### Kutipan Teks
——————

Rabu, 22 Januari 2014

KELIRUMOLOGI JAYASUPRANA ( EMANSIPASI WANITA)

            Salah satu persepsi punlik yang paling populer adalah anggapan bahwa makan emansipasi wanita adalah perjuangan kaum wanita dalam memperoleh persamaan hak dengan kaum pria. Persepsi itu keliru, namun kaprah dipertahankan, bahkan sampai menteri urusan wanita pun lantang mencanangkannya dalam pekik perjuangan resmi kaum wanita Indonesia.
            Makna emansipasi wanita sebenarnya bukan demi memperoleh persamaan hak dengan kaum pria. Apabila hak kum wanita disamakan dengan hak kaum pria, malah akan merugikan kaum wanita, sebaliknya hak kaum pria secara kodrati juga mustahil disamakan dengan wanita, akibat realita kewajiban maing-masing jenisa kelamin dengan latar belakang bilogis kodrati yang berbeda.
            Secara kodrati meski dipaksakan dengan cara apapun, kaum pria tidak mungkin melakukan perilaku kodrati kaum wanita, seperti menstruasi, pregnasi, laktasi ( datang bulan mengandung plus melahirkan dan menyusui). Allah memang menciptakan sifat-sifat biologis kodrati pria beda dengan wanita. Bentuk alat kelamin pria juga diuciptakan Allah berbeda dengan wanita justru fungsi reproduksional agar makhluk manusia tidak punah.
            Keliru sambil merugikan, jika kaum wanita berjuang unutk memperoleh hak yang sama dengan kaum pria. Kareana berdasarkan latar belakng kodrati jelas berbeda. Di Dunia tenaga kerja di Indonesia masa kini, kaum wanita justru memiliki kelebihan hak ketimbang pria yaitu cuti hamil dan melahirkan yakni cuti hamil  dan melahirkan selama 3 bulan.

——————

### Tugas yang Dikerjakan
1. Menurut tulisan tentang emansipasi wanita, mengapa keliru jika kaum wanita memperjuangkan hak yang sama dengan kaum pria? Jelaskan dalam satu sampai tiga kalimat.
2. Salin persis bagian tulisan tentang emansipasi wanita mulai dari kata "KELIRUMOLOGI JAYASUPRANA ( EMANSIPASI" sampai dengan kata "kodrati yang berbeda.", termasuk kata terakhir itu.
Catatan di bawah ini tidak ada hubungannya dengan tulisan tentang emansipasi wanita.

Entri data tersimpan
——————

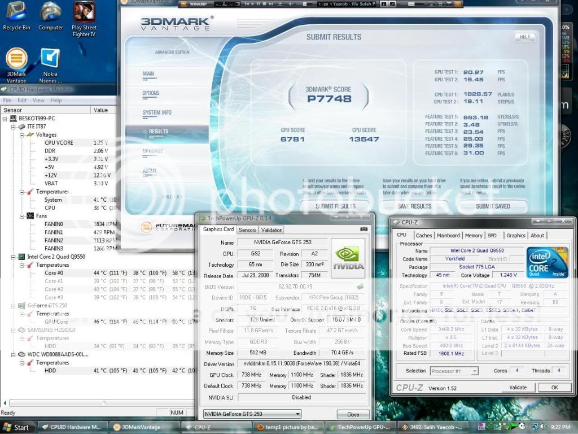Click the BIOS version upload icon in GPU-Z
Image resolution: width=578 pixels, height=434 pixels.
pyautogui.click(x=360, y=287)
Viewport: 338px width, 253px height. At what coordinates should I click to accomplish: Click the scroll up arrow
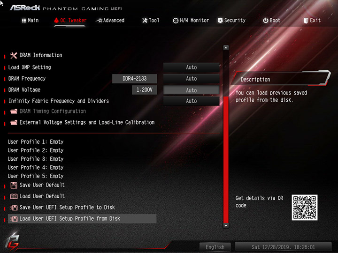coord(226,48)
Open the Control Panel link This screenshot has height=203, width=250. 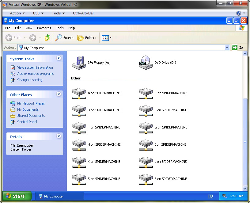point(27,122)
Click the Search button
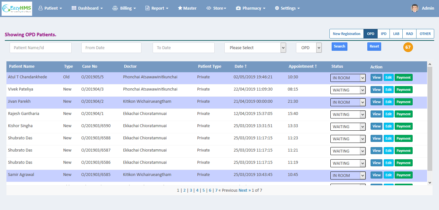 [x=339, y=46]
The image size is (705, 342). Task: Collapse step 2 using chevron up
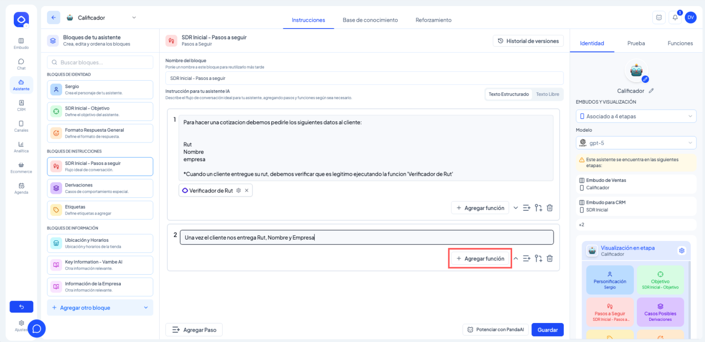[516, 259]
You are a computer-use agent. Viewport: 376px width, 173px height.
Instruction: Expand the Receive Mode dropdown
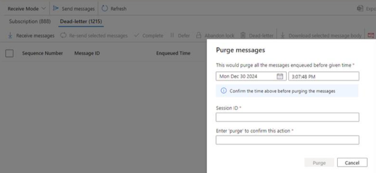[27, 9]
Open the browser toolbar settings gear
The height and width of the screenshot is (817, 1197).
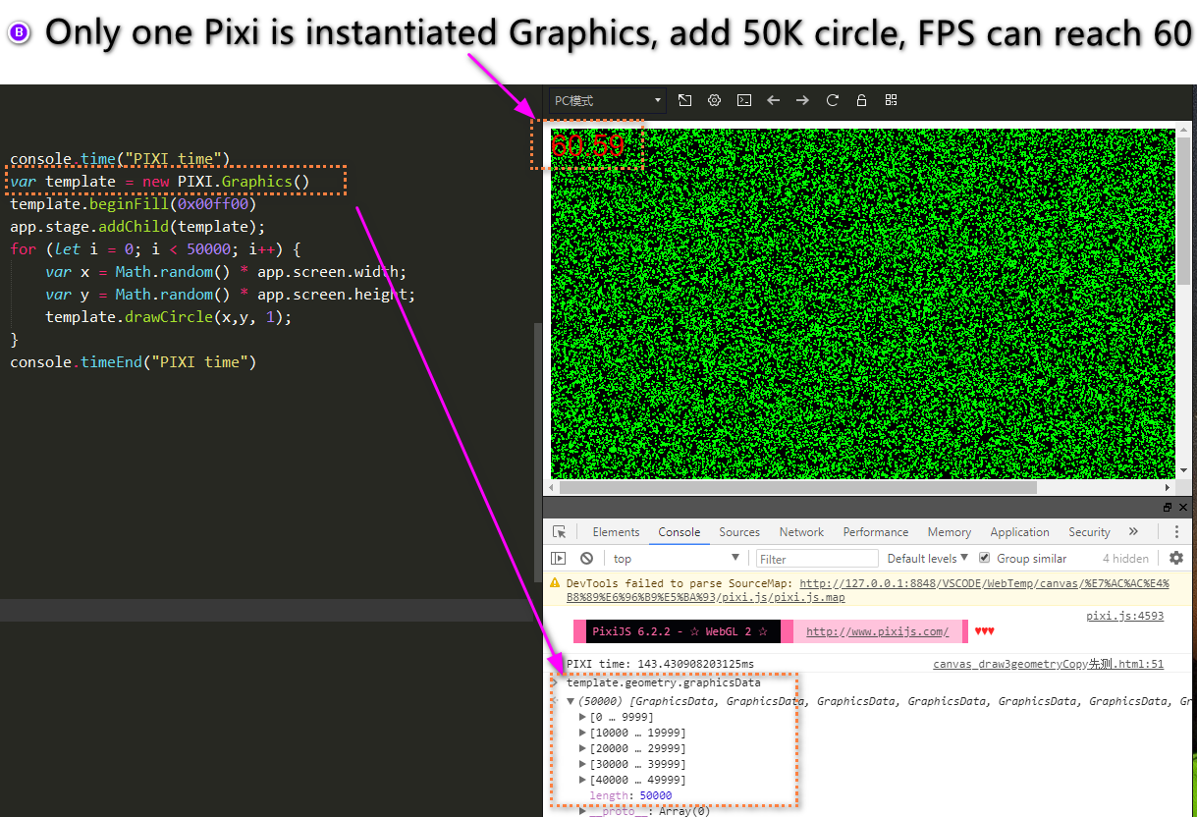714,100
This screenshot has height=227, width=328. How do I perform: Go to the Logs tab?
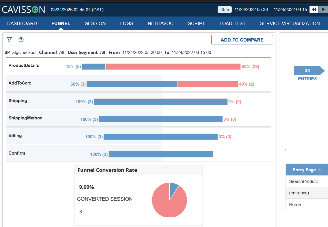127,23
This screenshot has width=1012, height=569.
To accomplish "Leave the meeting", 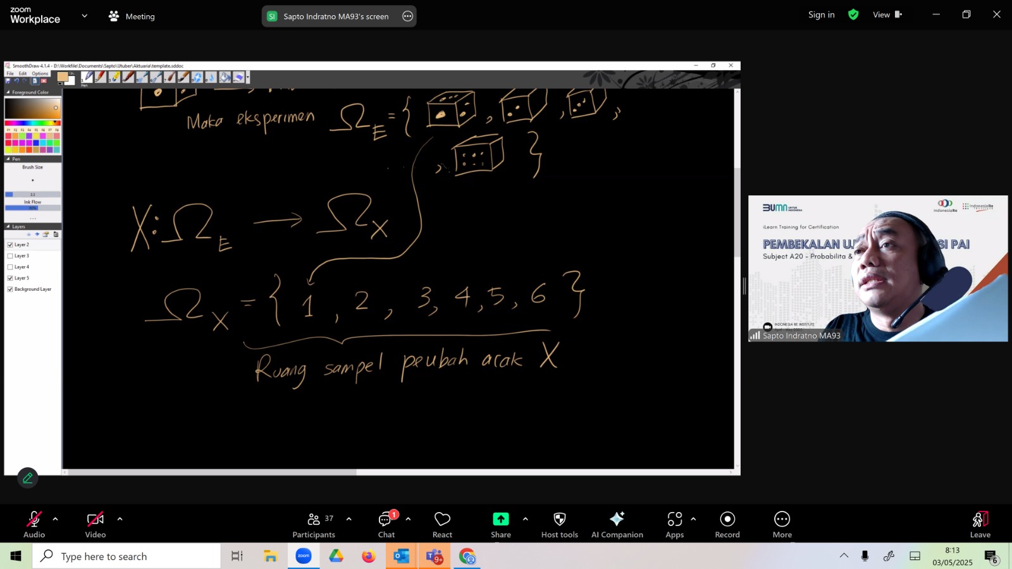I will (980, 525).
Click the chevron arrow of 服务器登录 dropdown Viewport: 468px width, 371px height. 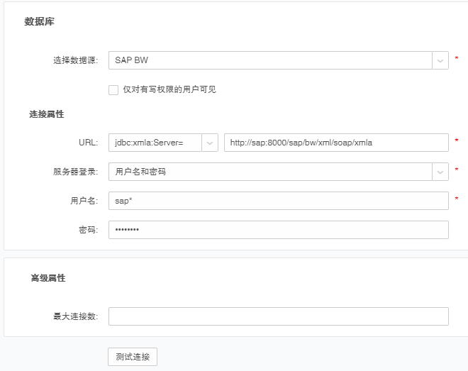click(x=440, y=172)
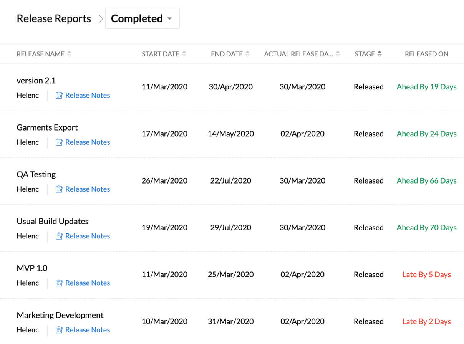
Task: Go back to Release Reports breadcrumb
Action: (x=54, y=18)

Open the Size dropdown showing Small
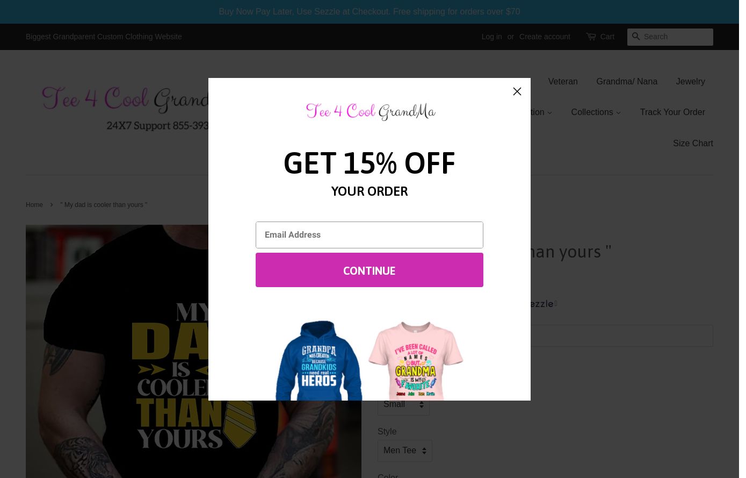pos(403,404)
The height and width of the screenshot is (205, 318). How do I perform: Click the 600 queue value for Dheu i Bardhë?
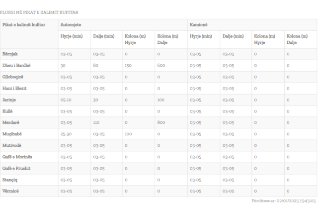(161, 65)
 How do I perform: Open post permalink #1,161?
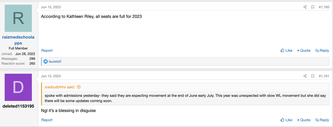pyautogui.click(x=324, y=76)
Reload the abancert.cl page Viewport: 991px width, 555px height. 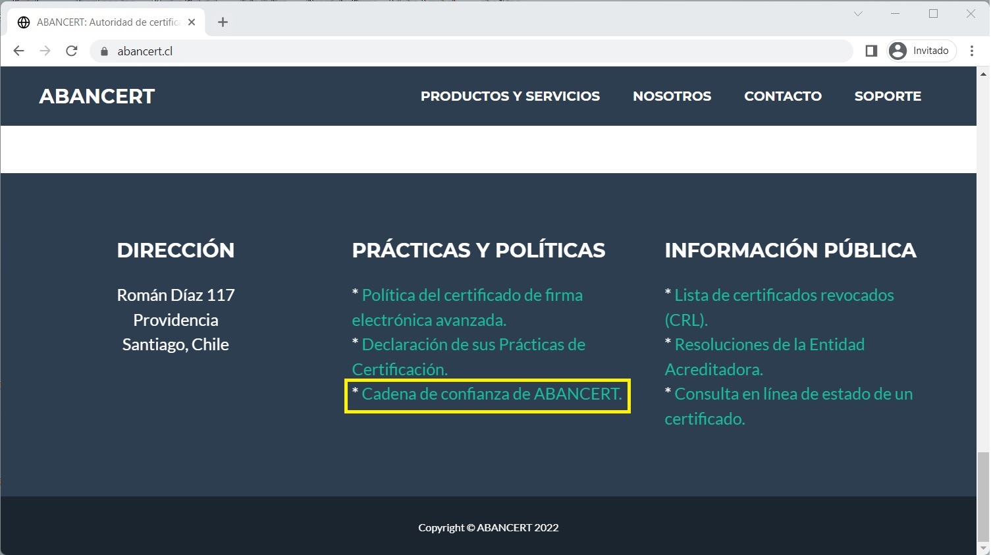click(72, 51)
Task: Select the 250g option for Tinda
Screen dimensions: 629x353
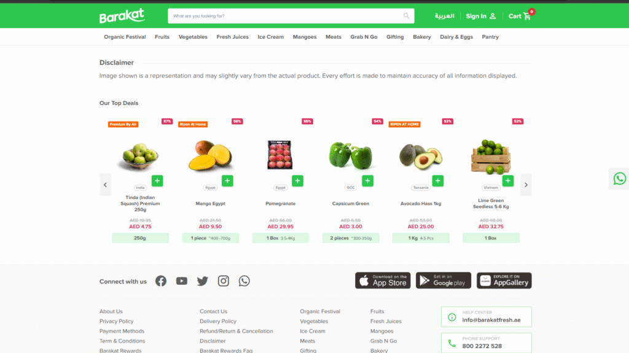Action: pos(140,238)
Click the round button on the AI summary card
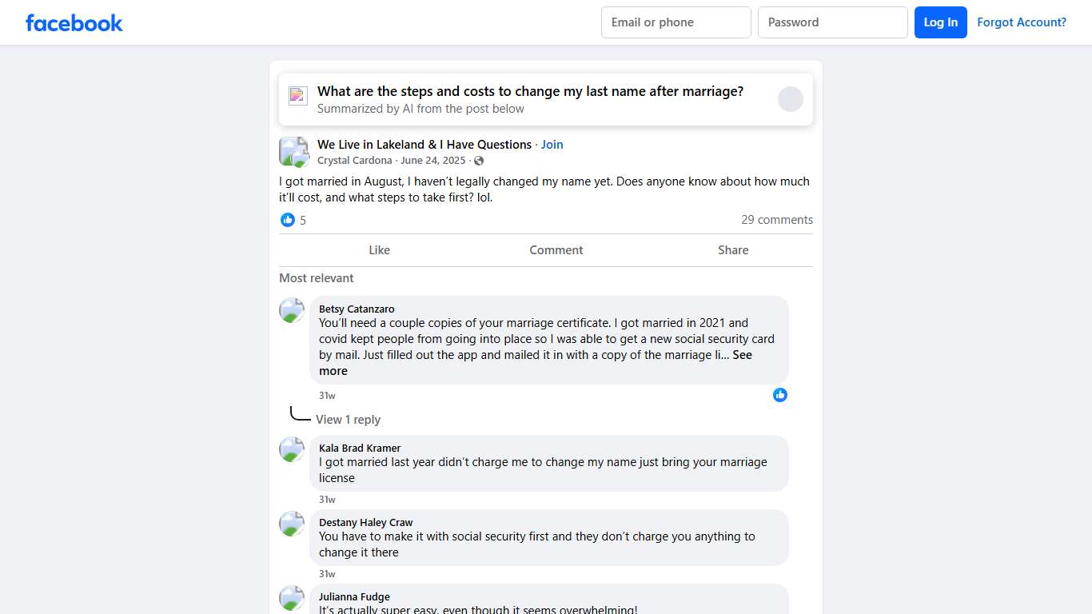Image resolution: width=1092 pixels, height=614 pixels. point(790,99)
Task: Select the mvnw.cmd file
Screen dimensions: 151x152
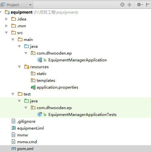Action: [x=24, y=142]
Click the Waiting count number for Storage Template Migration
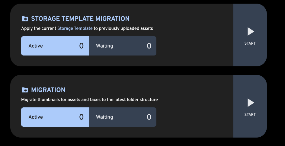285x146 pixels. (x=149, y=46)
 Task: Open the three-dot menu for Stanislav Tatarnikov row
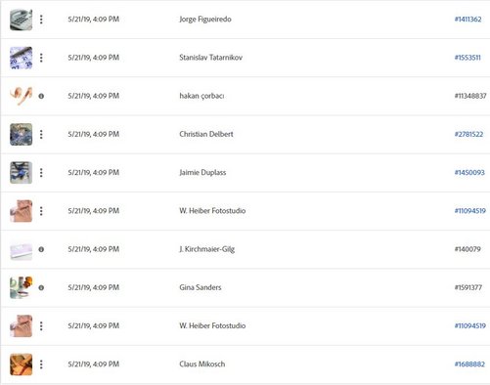click(41, 58)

——————

### Jawaban Tertulis
1. Menyamakan hak wanita dengan hak pria justru merugikan kaum wanita. Kewajiban masing-masing jenis kelamin berbeda karena latar belakang biologis kodrati yang berbeda. Contohnya, di dunia tenaga kerja Indonesia masa kini, wanita malah memiliki kelebihan hak dibanding pria, yaitu cuti hamil dan melahirkan selama 3 bulan.

2.
KELIRUMOLOGI JAYASUPRANA ( EMANSIPASI WANITA)

            Salah satu persepsi punlik yang paling populer adalah anggapan bahwa makan emansipasi wanita adalah perjuangan kaum wanita dalam memperoleh persamaan hak dengan kaum pria. Persepsi itu keliru, namun kaprah dipertahankan, bahkan sampai menteri urusan wanita pun lantang mencanangkannya dalam pekik perjuangan resmi kaum wanita Indonesia.
            Makna emansipasi wanita sebenarnya bukan demi memperoleh persamaan hak dengan kaum pria. Apabila hak kum wanita disamakan dengan hak kaum pria, malah akan merugikan kaum wanita, sebaliknya hak kaum pria secara kodrati juga mustahil disamakan dengan wanita, akibat realita kewajiban maing-masing jenisa kelamin dengan latar belakang bilogis kodrati yang berbeda.